FishMonger (I-SOON) ports its SprySOCKS backdoor to Windows with a kernel-driver rootkit
From CTI Daily Brief — 2026-06-17 · published 2026-06-17 · view item permalink →
ESET disclosed two previously undocumented Windows variants of SprySOCKS — a backdoor it attributes to FishMonger (a.k.a. Earth Lusca / Aquatic Panda / TAG-22), assessed with high confidence as operated by Chinese contractor I-SOON (ESET WeLiveSecurity, 2026-06-16). Previously known only as a Linux backdoor, the Windows builds (WIN_PLUS and WIN_DRV) were deployed in 2023–2024 against foreign-affairs, technology and telecom government bodies in Taiwan, Thailand, Pakistan and Honduras. WIN_PLUS persists as a Windows Print Processor (VSPMsg) and supports 30+ commands over TCP/UDP/WebSocket. WIN_DRV is the notable one: it loads a kernel driver (fsdiskbit.sys, signed with a certificate from the public PastDSE leaked-cert corpus) which memory-loads a second driver to deliver rootkit-class stealth — hiding processes, files, network connections and registry keys, and performing TCP traffic diversion so the backdoor receives operator commands on an arbitrary port that never appears in netstat (BleepingComputer, 2026-06-16). ESET notes limited, unconfirmed telemetry of a possible UEFI bootkit component (potentially CVE-2023-24932-class Secure Boot bypass).

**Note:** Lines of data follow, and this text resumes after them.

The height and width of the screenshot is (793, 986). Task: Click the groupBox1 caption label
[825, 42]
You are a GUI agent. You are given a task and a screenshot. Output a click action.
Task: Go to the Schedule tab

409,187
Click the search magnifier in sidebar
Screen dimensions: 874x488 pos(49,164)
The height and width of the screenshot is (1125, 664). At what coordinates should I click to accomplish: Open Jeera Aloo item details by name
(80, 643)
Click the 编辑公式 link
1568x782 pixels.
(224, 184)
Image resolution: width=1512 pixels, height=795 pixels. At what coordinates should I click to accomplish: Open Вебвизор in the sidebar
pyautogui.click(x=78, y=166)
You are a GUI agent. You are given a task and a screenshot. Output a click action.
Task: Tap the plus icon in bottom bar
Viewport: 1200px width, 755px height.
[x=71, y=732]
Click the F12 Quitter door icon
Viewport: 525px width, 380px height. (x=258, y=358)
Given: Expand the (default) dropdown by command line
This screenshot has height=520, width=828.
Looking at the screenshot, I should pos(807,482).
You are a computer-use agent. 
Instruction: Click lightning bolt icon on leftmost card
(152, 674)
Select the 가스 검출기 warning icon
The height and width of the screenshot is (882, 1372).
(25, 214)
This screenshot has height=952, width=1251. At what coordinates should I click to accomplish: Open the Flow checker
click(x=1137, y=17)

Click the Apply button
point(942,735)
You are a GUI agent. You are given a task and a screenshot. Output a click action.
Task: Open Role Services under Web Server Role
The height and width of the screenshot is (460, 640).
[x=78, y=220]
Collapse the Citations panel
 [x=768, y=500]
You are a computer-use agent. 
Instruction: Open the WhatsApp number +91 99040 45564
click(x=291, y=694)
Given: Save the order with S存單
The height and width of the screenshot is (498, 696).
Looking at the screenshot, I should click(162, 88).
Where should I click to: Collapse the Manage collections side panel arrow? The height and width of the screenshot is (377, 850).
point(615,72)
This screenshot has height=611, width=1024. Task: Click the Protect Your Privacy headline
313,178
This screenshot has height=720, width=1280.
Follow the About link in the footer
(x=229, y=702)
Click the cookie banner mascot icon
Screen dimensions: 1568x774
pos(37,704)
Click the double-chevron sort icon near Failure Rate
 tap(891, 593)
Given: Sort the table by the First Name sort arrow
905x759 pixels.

Why it matters to us: Post-deployment detection is hard because the driver actively hides artefacts; the leverage is pre-deployment hygiene. Hunt scheduled-task creation (EID 4698 / Sysmon EID 1) referencing binaries under %SystemRoot%\Fonts\, Image File Execution Options hijacks of vds.exe, and kernel-driver loads (Sysmon EID 6) of drivers signed with PastDSE-derived certificates. Because TCP diversion defeats host network-tab inspection, rely on EDR kernel sensors / ETW for listening-socket enumeration. Validate that vulnerable/revoked drivers are blocked via WDAC/HVCI and the Microsoft vulnerable-driver blocklist.